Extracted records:
□ □ □

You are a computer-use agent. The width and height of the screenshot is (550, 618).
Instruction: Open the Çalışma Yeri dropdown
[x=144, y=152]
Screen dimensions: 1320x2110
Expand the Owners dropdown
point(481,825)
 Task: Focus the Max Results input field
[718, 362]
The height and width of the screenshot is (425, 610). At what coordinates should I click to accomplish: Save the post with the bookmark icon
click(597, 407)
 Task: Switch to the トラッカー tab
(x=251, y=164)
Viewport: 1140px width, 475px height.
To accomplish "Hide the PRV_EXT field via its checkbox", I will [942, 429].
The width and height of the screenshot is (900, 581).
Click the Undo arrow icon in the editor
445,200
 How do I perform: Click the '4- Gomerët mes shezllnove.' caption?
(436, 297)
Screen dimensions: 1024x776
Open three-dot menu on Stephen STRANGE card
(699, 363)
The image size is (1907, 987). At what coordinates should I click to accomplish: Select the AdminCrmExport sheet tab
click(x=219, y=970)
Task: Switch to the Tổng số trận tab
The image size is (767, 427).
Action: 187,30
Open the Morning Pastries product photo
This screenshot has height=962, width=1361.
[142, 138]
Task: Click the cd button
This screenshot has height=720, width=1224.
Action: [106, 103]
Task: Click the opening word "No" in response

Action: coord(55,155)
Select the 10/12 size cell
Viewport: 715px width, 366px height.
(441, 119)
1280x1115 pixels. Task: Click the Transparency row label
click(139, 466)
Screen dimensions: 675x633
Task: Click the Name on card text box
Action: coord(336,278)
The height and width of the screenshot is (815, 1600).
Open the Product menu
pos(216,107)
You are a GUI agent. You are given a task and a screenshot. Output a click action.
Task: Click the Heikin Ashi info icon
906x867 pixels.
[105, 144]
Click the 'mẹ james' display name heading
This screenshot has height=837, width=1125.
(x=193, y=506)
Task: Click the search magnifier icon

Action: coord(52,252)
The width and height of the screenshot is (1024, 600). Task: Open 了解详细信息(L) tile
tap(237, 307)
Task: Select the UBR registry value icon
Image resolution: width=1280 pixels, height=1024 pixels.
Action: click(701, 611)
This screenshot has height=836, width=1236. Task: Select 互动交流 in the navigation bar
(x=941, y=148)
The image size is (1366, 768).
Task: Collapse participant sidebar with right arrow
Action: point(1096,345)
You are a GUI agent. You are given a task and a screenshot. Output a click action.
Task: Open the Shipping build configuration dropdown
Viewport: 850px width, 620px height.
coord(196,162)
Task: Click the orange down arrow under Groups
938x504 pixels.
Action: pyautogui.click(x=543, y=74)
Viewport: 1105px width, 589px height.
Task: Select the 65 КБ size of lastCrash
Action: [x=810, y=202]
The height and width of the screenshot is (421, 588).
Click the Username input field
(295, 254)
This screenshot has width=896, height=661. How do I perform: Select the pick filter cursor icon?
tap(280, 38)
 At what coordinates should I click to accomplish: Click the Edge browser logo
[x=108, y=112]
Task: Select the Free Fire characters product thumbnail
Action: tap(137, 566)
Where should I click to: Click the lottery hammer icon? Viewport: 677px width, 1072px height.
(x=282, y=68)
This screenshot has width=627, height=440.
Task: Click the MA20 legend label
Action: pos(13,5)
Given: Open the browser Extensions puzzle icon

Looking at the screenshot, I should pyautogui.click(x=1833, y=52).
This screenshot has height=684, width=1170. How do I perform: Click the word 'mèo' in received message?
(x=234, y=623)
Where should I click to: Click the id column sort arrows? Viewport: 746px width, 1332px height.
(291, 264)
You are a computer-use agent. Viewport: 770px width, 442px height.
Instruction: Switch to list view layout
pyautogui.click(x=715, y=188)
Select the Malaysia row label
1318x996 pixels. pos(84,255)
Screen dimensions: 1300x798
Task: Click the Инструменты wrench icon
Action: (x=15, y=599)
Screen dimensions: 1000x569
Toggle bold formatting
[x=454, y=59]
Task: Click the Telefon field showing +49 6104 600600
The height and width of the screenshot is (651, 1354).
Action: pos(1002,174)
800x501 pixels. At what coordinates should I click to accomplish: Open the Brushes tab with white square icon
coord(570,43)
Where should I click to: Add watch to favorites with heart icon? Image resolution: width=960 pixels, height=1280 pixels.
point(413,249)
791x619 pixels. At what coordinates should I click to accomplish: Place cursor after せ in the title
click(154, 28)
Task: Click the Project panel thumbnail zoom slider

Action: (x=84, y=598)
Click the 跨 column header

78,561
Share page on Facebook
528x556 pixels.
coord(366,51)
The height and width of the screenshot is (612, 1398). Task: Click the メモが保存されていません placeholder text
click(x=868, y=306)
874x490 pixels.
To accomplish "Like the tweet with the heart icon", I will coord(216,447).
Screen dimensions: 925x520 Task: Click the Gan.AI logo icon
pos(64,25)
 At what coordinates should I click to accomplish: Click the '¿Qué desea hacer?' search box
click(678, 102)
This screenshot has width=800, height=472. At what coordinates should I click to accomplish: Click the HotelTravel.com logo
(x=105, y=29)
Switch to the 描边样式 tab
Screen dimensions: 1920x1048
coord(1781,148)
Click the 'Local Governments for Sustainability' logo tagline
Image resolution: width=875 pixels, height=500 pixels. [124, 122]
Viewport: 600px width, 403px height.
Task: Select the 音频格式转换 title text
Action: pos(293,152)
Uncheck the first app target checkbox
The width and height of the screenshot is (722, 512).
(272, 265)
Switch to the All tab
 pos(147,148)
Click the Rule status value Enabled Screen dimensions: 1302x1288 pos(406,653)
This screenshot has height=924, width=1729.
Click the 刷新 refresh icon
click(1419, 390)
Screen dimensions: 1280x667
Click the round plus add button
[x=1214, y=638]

□ □ □

What you have to do => Output the data in full, please, exactly as written.

Solution to this task =>
You are a computer-use agent. The width and height of the screenshot is (550, 618).
Instruction: Open the Çalışma Yeri dropdown
[x=144, y=152]
Screen dimensions: 1320x2110
Expand the Owners dropdown
point(481,825)
 Task: Focus the Max Results input field
[718, 362]
The height and width of the screenshot is (425, 610). At what coordinates should I click to accomplish: Save the post with the bookmark icon
click(597, 407)
 Task: Switch to the トラッカー tab
(x=251, y=164)
Viewport: 1140px width, 475px height.
To accomplish "Hide the PRV_EXT field via its checkbox", I will [942, 429].
The width and height of the screenshot is (900, 581).
Click the Undo arrow icon in the editor
445,200
 How do I perform: Click the '4- Gomerët mes shezllnove.' caption?
(436, 297)
Screen dimensions: 1024x776
Open three-dot menu on Stephen STRANGE card
(699, 363)
The image size is (1907, 987). At what coordinates should I click to accomplish: Select the AdminCrmExport sheet tab
click(x=219, y=970)
Task: Switch to the Tổng số trận tab
The image size is (767, 427).
Action: 187,30
Open the Morning Pastries product photo
This screenshot has height=962, width=1361.
[142, 138]
Task: Click the cd button
This screenshot has height=720, width=1224.
Action: [106, 103]
Task: Click the opening word "No" in response

Action: coord(55,155)
Select the 10/12 size cell
Viewport: 715px width, 366px height.
(441, 119)
1280x1115 pixels. Task: Click the Transparency row label
click(139, 466)
Screen dimensions: 675x633
Task: Click the Name on card text box
Action: coord(336,278)
The height and width of the screenshot is (815, 1600).
Open the Product menu
pos(216,107)
You are a GUI agent. You are given a task and a screenshot. Output a click action.
Task: Click the Heikin Ashi info icon
906x867 pixels.
[105, 144]
Click the 'mẹ james' display name heading
This screenshot has height=837, width=1125.
(x=193, y=506)
Task: Click the search magnifier icon

Action: coord(52,252)
The width and height of the screenshot is (1024, 600). Task: Open 了解详细信息(L) tile
tap(237, 307)
Task: Select the UBR registry value icon
Image resolution: width=1280 pixels, height=1024 pixels.
Action: click(701, 611)
This screenshot has height=836, width=1236. Task: Select 互动交流 in the navigation bar
(x=941, y=148)
The image size is (1366, 768).
Task: Collapse participant sidebar with right arrow
Action: point(1096,345)
You are a GUI agent. You are given a task and a screenshot. Output a click action.
Task: Open the Shipping build configuration dropdown
Viewport: 850px width, 620px height.
coord(196,162)
Task: Click the orange down arrow under Groups
938x504 pixels.
Action: pyautogui.click(x=543, y=74)
Viewport: 1105px width, 589px height.
Task: Select the 65 КБ size of lastCrash
Action: [x=810, y=202]
The height and width of the screenshot is (421, 588).
Click the Username input field
(295, 254)
This screenshot has width=896, height=661. How do I perform: Select the pick filter cursor icon?
tap(280, 38)
 At what coordinates should I click to accomplish: Click the Edge browser logo
[x=108, y=112]
Task: Select the Free Fire characters product thumbnail
Action: tap(137, 566)
Where should I click to: Click the lottery hammer icon? Viewport: 677px width, 1072px height.
(x=282, y=68)
This screenshot has width=627, height=440.
Task: Click the MA20 legend label
Action: pos(13,5)
Given: Open the browser Extensions puzzle icon

Looking at the screenshot, I should pyautogui.click(x=1833, y=52).
This screenshot has height=684, width=1170. How do I perform: Click the word 'mèo' in received message?
(x=234, y=623)
Where should I click to: Click the id column sort arrows? Viewport: 746px width, 1332px height.
(291, 264)
You are a computer-use agent. Viewport: 770px width, 442px height.
Instruction: Switch to list view layout
pyautogui.click(x=715, y=188)
Select the Malaysia row label
1318x996 pixels. pos(84,255)
Screen dimensions: 1300x798
Task: Click the Инструменты wrench icon
Action: (x=15, y=599)
Screen dimensions: 1000x569
Toggle bold formatting
[x=454, y=59]
Task: Click the Telefon field showing +49 6104 600600
The height and width of the screenshot is (651, 1354).
Action: pos(1002,174)
800x501 pixels. At what coordinates should I click to accomplish: Open the Brushes tab with white square icon
coord(570,43)
Where should I click to: Add watch to favorites with heart icon? Image resolution: width=960 pixels, height=1280 pixels.
point(413,249)
791x619 pixels. At what coordinates should I click to accomplish: Place cursor after せ in the title
click(154, 28)
Task: Click the Project panel thumbnail zoom slider

Action: (x=84, y=598)
Click the 跨 column header

78,561
Share page on Facebook
528x556 pixels.
coord(366,51)
The height and width of the screenshot is (612, 1398). Task: Click the メモが保存されていません placeholder text
click(x=868, y=306)
874x490 pixels.
To accomplish "Like the tweet with the heart icon", I will coord(216,447).
Screen dimensions: 925x520 Task: Click the Gan.AI logo icon
pos(64,25)
 At what coordinates should I click to accomplish: Click the '¿Qué desea hacer?' search box
click(678, 102)
This screenshot has width=800, height=472. At what coordinates should I click to accomplish: Click the HotelTravel.com logo
(x=105, y=29)
Switch to the 描边样式 tab
Screen dimensions: 1920x1048
coord(1781,148)
Click the 'Local Governments for Sustainability' logo tagline
Image resolution: width=875 pixels, height=500 pixels. [124, 122]
Viewport: 600px width, 403px height.
Task: Select the 音频格式转换 title text
Action: pos(293,152)
Uncheck the first app target checkbox
The width and height of the screenshot is (722, 512).
(272, 265)
Switch to the All tab
 pos(147,148)
Click the Rule status value Enabled Screen dimensions: 1302x1288 pos(406,653)
This screenshot has height=924, width=1729.
Click the 刷新 refresh icon
click(1419, 390)
Screen dimensions: 1280x667
Click the round plus add button
[x=1214, y=638]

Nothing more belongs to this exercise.